### Texte à étudier
--------------------------------------------------

1. Définitions.
1.1. Travail de nuit.
Le travail de nuit est défini comme tout travail effectué au cours d’une période d’au moins 9 heures consécutives comprenant l’intervalle entre minuit et 5 heures.
La période de travail de nuit commence au plus tôt à 21 heures et s’achève au plus tard à 7 heures [1].
Un accord d’entreprise ou d’établissement ou, à défaut, de branche peut mettre en place le travail de nuit ou l’étendre à de nouvelles catégories de salariés [2].
A défaut d’accord, est considéré comme travail de nuit tout travail accompli entre 21 heures et 6 heures [3].
1.2. Travailleur de nuit.
Le salarié est considéré comme travailleur de nuit dès lors qu’il réalise [4] :
- Soit au moins 2 fois par semaine, selon son horaire de travail habituel, au moins 3 heures de travail de nuit quotidiennes ;
- Soit au cours d’une période de référence fixée par accord, un nombre minimal d’heures de travail de nuit.

--------------------------------------------------

Entrées de données enregistrées
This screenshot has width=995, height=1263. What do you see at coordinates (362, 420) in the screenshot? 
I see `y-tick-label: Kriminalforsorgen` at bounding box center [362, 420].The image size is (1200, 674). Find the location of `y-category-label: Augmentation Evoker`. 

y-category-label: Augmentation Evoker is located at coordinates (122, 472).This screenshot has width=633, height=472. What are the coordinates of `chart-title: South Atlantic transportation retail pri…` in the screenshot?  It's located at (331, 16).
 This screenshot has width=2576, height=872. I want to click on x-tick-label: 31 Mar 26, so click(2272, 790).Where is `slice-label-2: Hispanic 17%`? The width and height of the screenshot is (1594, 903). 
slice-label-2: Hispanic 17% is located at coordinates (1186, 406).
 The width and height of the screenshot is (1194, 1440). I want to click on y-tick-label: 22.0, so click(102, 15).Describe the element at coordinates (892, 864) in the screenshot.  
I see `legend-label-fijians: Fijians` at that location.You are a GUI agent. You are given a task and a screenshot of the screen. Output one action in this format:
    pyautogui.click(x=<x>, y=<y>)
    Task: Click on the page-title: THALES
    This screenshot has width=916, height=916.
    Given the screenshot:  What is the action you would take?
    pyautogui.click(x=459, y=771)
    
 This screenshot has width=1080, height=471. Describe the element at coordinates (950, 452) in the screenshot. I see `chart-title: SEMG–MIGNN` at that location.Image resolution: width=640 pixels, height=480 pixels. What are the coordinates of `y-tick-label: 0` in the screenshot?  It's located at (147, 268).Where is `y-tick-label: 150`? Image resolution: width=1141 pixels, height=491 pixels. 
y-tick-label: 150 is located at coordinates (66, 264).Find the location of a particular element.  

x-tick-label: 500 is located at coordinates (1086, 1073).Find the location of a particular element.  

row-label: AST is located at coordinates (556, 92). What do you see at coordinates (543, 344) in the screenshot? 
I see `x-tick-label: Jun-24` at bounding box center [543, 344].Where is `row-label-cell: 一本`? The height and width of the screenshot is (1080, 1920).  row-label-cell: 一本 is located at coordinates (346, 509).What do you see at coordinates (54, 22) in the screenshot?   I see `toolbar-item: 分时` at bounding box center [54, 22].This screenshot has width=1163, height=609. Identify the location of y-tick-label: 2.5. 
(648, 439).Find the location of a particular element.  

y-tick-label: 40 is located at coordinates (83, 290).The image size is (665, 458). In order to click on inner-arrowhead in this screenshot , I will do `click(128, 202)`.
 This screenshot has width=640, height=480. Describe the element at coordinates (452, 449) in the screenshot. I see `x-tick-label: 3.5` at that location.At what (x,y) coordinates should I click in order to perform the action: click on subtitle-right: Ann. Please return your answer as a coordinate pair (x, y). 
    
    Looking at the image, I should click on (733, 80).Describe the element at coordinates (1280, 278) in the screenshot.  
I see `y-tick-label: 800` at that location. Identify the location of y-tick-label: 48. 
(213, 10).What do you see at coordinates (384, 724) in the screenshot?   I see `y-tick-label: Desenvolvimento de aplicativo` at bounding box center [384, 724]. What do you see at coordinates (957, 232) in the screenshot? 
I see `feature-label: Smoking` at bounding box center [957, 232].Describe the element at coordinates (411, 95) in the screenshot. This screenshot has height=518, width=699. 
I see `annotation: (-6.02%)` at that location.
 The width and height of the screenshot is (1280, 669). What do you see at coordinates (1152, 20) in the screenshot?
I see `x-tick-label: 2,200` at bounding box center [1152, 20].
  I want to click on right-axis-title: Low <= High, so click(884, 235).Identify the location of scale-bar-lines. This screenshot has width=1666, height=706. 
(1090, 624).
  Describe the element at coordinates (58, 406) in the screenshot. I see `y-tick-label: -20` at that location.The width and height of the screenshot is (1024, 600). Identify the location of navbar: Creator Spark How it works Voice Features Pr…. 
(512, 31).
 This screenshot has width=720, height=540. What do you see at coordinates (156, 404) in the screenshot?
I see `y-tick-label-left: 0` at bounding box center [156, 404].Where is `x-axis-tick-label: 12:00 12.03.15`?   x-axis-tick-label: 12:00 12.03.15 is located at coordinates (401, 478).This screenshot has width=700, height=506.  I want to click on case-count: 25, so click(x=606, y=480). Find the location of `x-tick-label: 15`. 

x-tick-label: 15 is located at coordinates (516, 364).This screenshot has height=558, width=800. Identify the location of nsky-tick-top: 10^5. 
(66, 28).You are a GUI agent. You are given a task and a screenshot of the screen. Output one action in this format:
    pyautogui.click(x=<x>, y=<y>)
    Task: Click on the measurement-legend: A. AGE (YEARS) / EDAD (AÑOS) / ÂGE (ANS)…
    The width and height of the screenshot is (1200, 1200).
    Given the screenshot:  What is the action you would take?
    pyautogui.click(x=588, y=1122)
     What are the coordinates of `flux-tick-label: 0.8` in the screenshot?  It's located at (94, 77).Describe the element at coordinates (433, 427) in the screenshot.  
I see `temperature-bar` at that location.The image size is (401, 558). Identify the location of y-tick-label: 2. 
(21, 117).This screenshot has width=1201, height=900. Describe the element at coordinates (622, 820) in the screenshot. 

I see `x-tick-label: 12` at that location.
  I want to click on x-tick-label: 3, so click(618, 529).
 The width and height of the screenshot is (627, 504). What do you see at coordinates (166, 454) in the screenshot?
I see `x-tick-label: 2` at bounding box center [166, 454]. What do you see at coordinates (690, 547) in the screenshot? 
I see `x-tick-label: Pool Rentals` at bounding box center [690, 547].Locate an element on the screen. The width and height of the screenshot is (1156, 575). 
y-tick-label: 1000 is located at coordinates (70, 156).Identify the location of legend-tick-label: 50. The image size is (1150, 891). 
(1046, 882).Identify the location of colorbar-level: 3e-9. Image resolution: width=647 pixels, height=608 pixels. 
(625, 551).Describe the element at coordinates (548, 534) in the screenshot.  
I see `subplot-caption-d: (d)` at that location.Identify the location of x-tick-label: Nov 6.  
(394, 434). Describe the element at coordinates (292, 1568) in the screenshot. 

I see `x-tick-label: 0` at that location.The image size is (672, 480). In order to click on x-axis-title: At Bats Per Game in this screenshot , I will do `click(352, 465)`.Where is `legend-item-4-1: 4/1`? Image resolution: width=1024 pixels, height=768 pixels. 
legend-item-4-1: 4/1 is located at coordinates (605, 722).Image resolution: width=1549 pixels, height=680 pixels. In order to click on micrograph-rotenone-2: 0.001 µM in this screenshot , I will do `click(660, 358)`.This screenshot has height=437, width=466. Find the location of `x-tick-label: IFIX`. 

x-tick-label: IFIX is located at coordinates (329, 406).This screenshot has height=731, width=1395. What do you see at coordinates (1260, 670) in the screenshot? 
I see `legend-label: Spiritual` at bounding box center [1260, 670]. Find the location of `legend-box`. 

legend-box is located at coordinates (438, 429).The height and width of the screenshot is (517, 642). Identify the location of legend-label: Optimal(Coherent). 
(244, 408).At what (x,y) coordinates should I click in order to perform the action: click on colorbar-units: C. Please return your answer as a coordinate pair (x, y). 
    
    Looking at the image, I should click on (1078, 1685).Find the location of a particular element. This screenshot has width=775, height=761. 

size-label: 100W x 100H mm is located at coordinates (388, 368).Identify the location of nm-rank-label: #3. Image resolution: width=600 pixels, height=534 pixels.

--------------------------------------------------

### Mise en pratique
A. Répondez aux questions suivantes à partir du texte sur le travail de nuit :
(i) À quelle heure, au plus tôt, commence la période de travail de nuit ?
(ii) En l'absence d'accord, entre quelles heures un travail est-il considéré comme travail de nuit ?
(iii) Combien de fois par semaine au moins un salarié doit-il effectuer au moins 3 heures quotidiennes de travail de nuit pour être considéré comme travailleur de nuit ?
B. Reproduisez fidèlement le passage du texte sur le travail de nuit allant de « La période de » à « Travailleur de nuit. ».

### Corrigés successifs
A.
(i) À 21 heures.
(ii) Entre 21 heures et 6 heures.
(iii) Au moins 2 fois par semaine.

B.
La période de travail de nuit commence au plus tôt à 21 heures et s’achève au plus tard à 7 heures [1].
Un accord d’entreprise ou d’établissement ou, à défaut, de branche peut mettre en place le travail de nuit ou l’étendre à de nouvelles catégories de salariés [2].
A défaut d’accord, est considéré comme travail de nuit tout travail accompli entre 21 heures et 6 heures [3].
1.2. Travailleur de nuit.